TASK OBJECTIVE
Print the listing below exactly as written.

DATA FOR THE TASK
━━━━━━━━━━━━━━━━━━━━━━━━━━━━━━
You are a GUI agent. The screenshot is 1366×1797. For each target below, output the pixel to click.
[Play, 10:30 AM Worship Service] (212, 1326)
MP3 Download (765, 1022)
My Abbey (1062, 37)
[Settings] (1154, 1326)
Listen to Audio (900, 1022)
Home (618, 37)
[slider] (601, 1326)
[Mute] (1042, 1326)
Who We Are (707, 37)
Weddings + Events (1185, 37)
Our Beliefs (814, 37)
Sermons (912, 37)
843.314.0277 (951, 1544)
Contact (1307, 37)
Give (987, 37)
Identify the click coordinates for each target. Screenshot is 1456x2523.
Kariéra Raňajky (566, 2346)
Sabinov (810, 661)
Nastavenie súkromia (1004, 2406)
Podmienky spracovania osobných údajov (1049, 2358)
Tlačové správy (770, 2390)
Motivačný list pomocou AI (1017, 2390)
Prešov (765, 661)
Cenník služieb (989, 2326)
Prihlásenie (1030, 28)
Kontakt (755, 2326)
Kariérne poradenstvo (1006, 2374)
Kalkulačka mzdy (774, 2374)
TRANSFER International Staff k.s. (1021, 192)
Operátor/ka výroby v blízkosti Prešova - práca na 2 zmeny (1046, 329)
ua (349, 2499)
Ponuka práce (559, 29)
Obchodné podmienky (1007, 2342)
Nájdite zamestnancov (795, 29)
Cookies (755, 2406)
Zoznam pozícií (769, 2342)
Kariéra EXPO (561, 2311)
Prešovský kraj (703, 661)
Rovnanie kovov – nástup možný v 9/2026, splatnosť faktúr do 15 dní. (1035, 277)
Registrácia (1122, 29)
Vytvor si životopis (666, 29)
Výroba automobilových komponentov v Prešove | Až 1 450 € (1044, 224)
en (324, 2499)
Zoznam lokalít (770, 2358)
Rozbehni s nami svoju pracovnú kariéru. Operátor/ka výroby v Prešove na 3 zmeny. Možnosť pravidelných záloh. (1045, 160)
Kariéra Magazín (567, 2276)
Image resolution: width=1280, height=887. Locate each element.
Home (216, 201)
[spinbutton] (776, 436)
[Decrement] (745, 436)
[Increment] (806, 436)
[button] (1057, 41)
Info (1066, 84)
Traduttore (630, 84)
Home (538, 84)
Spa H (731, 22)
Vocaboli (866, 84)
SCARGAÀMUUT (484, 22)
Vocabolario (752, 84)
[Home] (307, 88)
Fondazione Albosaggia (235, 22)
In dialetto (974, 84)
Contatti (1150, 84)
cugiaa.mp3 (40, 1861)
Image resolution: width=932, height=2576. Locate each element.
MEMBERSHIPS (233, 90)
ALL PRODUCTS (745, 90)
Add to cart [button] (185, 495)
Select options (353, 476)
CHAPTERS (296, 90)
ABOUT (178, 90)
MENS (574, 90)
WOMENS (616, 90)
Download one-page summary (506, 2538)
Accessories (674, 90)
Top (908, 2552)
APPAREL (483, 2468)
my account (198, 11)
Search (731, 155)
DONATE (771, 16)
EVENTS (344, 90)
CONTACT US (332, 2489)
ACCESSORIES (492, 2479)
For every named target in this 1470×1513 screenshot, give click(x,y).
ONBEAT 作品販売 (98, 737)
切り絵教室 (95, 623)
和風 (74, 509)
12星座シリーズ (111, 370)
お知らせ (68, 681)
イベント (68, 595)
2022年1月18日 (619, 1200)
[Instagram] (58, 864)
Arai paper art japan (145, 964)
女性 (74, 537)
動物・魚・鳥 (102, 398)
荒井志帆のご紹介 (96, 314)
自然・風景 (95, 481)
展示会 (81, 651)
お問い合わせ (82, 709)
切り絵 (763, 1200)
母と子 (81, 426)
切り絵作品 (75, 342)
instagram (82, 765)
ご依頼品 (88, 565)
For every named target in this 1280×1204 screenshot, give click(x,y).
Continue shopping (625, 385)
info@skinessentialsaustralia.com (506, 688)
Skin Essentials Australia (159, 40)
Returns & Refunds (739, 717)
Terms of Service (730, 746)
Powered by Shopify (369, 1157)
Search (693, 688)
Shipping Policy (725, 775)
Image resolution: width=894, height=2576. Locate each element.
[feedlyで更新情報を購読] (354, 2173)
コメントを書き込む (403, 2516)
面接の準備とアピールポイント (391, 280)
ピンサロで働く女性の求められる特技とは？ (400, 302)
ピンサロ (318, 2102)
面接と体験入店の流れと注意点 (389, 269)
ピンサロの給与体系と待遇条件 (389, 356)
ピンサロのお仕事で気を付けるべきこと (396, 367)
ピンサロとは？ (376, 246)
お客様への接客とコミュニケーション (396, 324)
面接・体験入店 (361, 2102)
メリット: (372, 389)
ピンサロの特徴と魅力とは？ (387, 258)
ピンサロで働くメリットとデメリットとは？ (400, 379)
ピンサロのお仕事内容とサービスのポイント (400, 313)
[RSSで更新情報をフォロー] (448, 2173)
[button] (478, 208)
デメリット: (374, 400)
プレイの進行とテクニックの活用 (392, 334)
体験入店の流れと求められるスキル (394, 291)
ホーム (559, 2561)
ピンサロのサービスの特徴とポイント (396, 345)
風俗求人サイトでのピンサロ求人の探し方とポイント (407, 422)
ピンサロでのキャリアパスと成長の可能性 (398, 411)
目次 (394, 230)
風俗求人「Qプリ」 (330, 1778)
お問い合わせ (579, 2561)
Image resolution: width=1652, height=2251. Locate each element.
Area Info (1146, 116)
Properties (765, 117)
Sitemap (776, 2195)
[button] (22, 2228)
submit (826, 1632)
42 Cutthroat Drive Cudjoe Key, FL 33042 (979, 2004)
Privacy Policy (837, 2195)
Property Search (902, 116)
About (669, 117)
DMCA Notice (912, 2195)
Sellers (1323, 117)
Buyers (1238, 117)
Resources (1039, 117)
━━━━━━━━━━━━━━━━━━━━━━━━━━━━━━
THE ANSWER
You are a GUI agent. The screenshot is 1366×1797. For each target below, output the pixel to click.
[Play, 10:30 AM Worship Service] (212, 1326)
MP3 Download (765, 1022)
My Abbey (1062, 37)
[Settings] (1154, 1326)
Listen to Audio (900, 1022)
Home (618, 37)
[slider] (601, 1326)
[Mute] (1042, 1326)
Who We Are (707, 37)
Weddings + Events (1185, 37)
Our Beliefs (814, 37)
Sermons (912, 37)
843.314.0277 (951, 1544)
Contact (1307, 37)
Give (987, 37)
Identify the click coordinates for each target. Screenshot is 1456x2523.
Kariéra Raňajky (566, 2346)
Sabinov (810, 661)
Nastavenie súkromia (1004, 2406)
Podmienky spracovania osobných údajov (1049, 2358)
Tlačové správy (770, 2390)
Motivačný list pomocou AI (1017, 2390)
Prešov (765, 661)
Cenník služieb (989, 2326)
Prihlásenie (1030, 28)
Kontakt (755, 2326)
Kariérne poradenstvo (1006, 2374)
Kalkulačka mzdy (774, 2374)
TRANSFER International Staff k.s. (1021, 192)
Operátor/ka výroby v blízkosti Prešova - práca na 2 zmeny (1046, 329)
ua (349, 2499)
Ponuka práce (559, 29)
Obchodné podmienky (1007, 2342)
Nájdite zamestnancov (795, 29)
Cookies (755, 2406)
Zoznam pozícií (769, 2342)
Kariéra EXPO (561, 2311)
Prešovský kraj (703, 661)
Rovnanie kovov – nástup možný v 9/2026, splatnosť faktúr do 15 dní. (1035, 277)
Registrácia (1122, 29)
Vytvor si životopis (666, 29)
Výroba automobilových komponentov v Prešove | Až 1 450 € (1044, 224)
en (324, 2499)
Zoznam lokalít (770, 2358)
Rozbehni s nami svoju pracovnú kariéru. Operátor/ka výroby v Prešove na 3 zmeny. Možnosť pravidelných záloh. (1045, 160)
Kariéra Magazín (567, 2276)
Image resolution: width=1280, height=887. Locate each element.
Home (216, 201)
[spinbutton] (776, 436)
[Decrement] (745, 436)
[Increment] (806, 436)
[button] (1057, 41)
Info (1066, 84)
Traduttore (630, 84)
Home (538, 84)
Spa H (731, 22)
Vocaboli (866, 84)
SCARGAÀMUUT (484, 22)
Vocabolario (752, 84)
[Home] (307, 88)
Fondazione Albosaggia (235, 22)
In dialetto (974, 84)
Contatti (1150, 84)
cugiaa.mp3 (40, 1861)
Image resolution: width=932, height=2576. Locate each element.
MEMBERSHIPS (233, 90)
ALL PRODUCTS (745, 90)
Add to cart [button] (185, 495)
Select options (353, 476)
CHAPTERS (296, 90)
ABOUT (178, 90)
MENS (574, 90)
WOMENS (616, 90)
Download one-page summary (506, 2538)
Accessories (674, 90)
Top (908, 2552)
APPAREL (483, 2468)
my account (198, 11)
Search (731, 155)
DONATE (771, 16)
EVENTS (344, 90)
CONTACT US (332, 2489)
ACCESSORIES (492, 2479)
For every named target in this 1470×1513 screenshot, give click(x,y).
ONBEAT 作品販売 (98, 737)
切り絵教室 (95, 623)
和風 (74, 509)
12星座シリーズ (111, 370)
お知らせ (68, 681)
イベント (68, 595)
2022年1月18日 (619, 1200)
[Instagram] (58, 864)
Arai paper art japan (145, 964)
女性 (74, 537)
動物・魚・鳥 (102, 398)
荒井志帆のご紹介 (96, 314)
自然・風景 (95, 481)
展示会 (81, 651)
お問い合わせ (82, 709)
切り絵 (763, 1200)
母と子 (81, 426)
切り絵作品 (75, 342)
instagram (82, 765)
ご依頼品 (88, 565)
For every named target in this 1280×1204 screenshot, give click(x,y).
Continue shopping (625, 385)
info@skinessentialsaustralia.com (506, 688)
Skin Essentials Australia (159, 40)
Returns & Refunds (739, 717)
Terms of Service (730, 746)
Powered by Shopify (369, 1157)
Search (693, 688)
Shipping Policy (725, 775)
Image resolution: width=894, height=2576. Locate each element.
[feedlyで更新情報を購読] (354, 2173)
コメントを書き込む (403, 2516)
面接の準備とアピールポイント (391, 280)
ピンサロで働く女性の求められる特技とは？ (400, 302)
ピンサロ (318, 2102)
面接と体験入店の流れと注意点 (389, 269)
ピンサロの給与体系と待遇条件 (389, 356)
ピンサロのお仕事で気を付けるべきこと (396, 367)
ピンサロとは？ (376, 246)
お客様への接客とコミュニケーション (396, 324)
面接・体験入店 (361, 2102)
メリット: (372, 389)
ピンサロの特徴と魅力とは？ (387, 258)
ピンサロで働くメリットとデメリットとは？ (400, 379)
ピンサロのお仕事内容とサービスのポイント (400, 313)
[RSSで更新情報をフォロー] (448, 2173)
[button] (478, 208)
デメリット: (374, 400)
プレイの進行とテクニックの活用 (392, 334)
体験入店の流れと求められるスキル (394, 291)
ホーム (559, 2561)
ピンサロのサービスの特徴とポイント (396, 345)
風俗求人サイトでのピンサロ求人の探し方とポイント (407, 422)
ピンサロでのキャリアパスと成長の可能性 (398, 411)
目次 (394, 230)
風俗求人「Qプリ」 (330, 1778)
お問い合わせ (579, 2561)
Image resolution: width=1652, height=2251. Locate each element.
Area Info (1146, 116)
Properties (765, 117)
Sitemap (776, 2195)
[button] (22, 2228)
submit (826, 1632)
42 Cutthroat Drive Cudjoe Key, FL 33042 (979, 2004)
Privacy Policy (837, 2195)
Property Search (902, 116)
About (669, 117)
DMCA Notice (912, 2195)
Sellers (1323, 117)
Buyers (1238, 117)
Resources (1039, 117)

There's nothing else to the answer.